After a horror year on Victoria’s roads, RACV is calling for a review of speed limits.
RACV has called for an urgent review of speed limits across the state after a horror year saw 263 people lose their lives on Victorian roads last year.
The death toll was a shocking wake-up call for authorities after a fairly constant decline in road fatalities over several years.
Even before the year was out, the state government realised something had to be done. By early May the road toll was 50 per cent higher than for the same period in 2018 and worse was to come. It organised a road-safety summit, regional road-safety forums and finally, in July, announced a parliamentary inquiry.
RACV says in its submission to the inquiry that there is an urgent need to review speed limits across the state and especially in country Victoria, with about half the state’s fatal crashes involving country drivers on regional roads.
The submission also calls for more funding to improve safety infrastructure on major highways and other high-traffic roads, as well as decreasing fines for low-level speeding while forcing repeat speeding offenders to install speed limiters in their cars.
Emily McLean, RACV’s senior engineer of roads and traffic, says rethinking speed limits should start with low-traffic secondary roads with 100kmh speed limits.
“That’s where people are dying,” she says. “In many instances it’s just not possible to drive safely at 100kmh on these roads, yet they have the same speed limit as the Geelong Ring Road which is sealed, divided and with multiple lanes in each direction.”
Emily says there are simple and affordable measures that can help make Victorian roads safer. “In country areas, this means rumble strips on the edge of the lane to prevent run-off road crashes, sealed shoulders to allow time for a driver to recover if they do leave their lane, and wire-rope barriers along the centre and side of roads to prevent them hitting a tree, pole or another vehicle.”
But she says it is not viable to upgrade every section of the 180,000 kilometres of regional roads with 100kmh speed limits across the state.
“At the current rate of funding we estimate it would take over 1000 years to upgrade every road to an acceptable safety standard – or we could act immediately to make roads safer by reviewing speed limits.”

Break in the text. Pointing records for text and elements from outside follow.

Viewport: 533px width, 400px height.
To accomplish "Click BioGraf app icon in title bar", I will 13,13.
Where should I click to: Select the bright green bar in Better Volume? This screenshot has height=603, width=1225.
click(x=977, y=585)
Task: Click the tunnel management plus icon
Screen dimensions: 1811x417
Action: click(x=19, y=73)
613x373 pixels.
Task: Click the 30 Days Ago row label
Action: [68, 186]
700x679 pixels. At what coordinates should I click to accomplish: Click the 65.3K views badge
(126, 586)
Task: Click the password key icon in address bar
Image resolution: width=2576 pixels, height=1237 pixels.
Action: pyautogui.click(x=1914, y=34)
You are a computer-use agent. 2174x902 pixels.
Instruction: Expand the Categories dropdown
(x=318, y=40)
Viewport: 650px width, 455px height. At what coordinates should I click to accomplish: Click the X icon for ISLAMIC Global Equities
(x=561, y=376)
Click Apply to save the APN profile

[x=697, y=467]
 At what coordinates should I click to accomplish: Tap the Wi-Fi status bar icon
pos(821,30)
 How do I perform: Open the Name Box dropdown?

She says higher speed limits should only be applied when a road is safe enough to allow it. “We know people need to get around, and safe roads with higher speed limits are critical on important routes. But in other areas we need to review whether the speed limits are correct. Just because a road has always had a certain limit doesn’t mean it’s a safe speed for that road.”
Although reviewing speed limits is likely to reduce the number and severity of crashes, it is only part of the solution to saving lives on Victorian roads.
As the road toll began its upward spiral last year, the government brought together Victoria Police, the Transport Accident Commission, VicRoads (now the Department of Transport), RACV and other road experts to look at possible causes. It sent road experts to country Victoria, where locals were dying on local roads, and held eight regional community forums across the state.
The road-safety specialists all found that drugs and alcohol, driver distraction, the use of smart phones, speed, road standards and driver attitude had an impact.
“We think we can go a little bit faster, quickly check a map on the phone, have a little bit to drink, and that [a crash] won’t happen to us,” says Emily. “But it does happen to ordinary people every day.”
RACV's senior manager of transport, planning and infrastructure Peter Kartsidimas says distraction is a significant road-safety risk which has been identified as a factor in at least 16 per cent of serious crashes on Australian roads.
“Given that handheld mobile-phone use has been shown to significantly increase drivers’ crash risk and is labelled as a high-risk interaction, RACV is encouraging the government to pilot and implement mobile-phone detection cameras to deter driver distraction as a result of mobile-phone use,” he says.
This technology is already in place across New South Wales, he says, and RACV believes Victorians would benefit from the introduction of similar technology on our roads.
Peter says apart from rethinking speed limits, authorities needed to reconsider how they deal with lead-foot offenders.
“RACV believes the demerit points system in Victoria should be reviewed in light of reforms a number of years ago in South Australia that resulted in the fine for low-level speeding being decreased from $260 to $155, and the demerit points being increased from one to two points for each offence,” Peter says.
This, he says, sends a clear message to the community that speed enforcement is about safety and not revenue raising, while reinforcing that any speed above the posted speed limit is unacceptable.
Repeat speeding offenders should be slowed down by having speed-limiting technology devices fitted to their cars as well undergoing behavioural programs, he says.
This technology has been successful overseas and the European Commission, the executive arm of the European Union, is making the devices mandatory for all newly manufactured light vehicles starting in 2022, he says.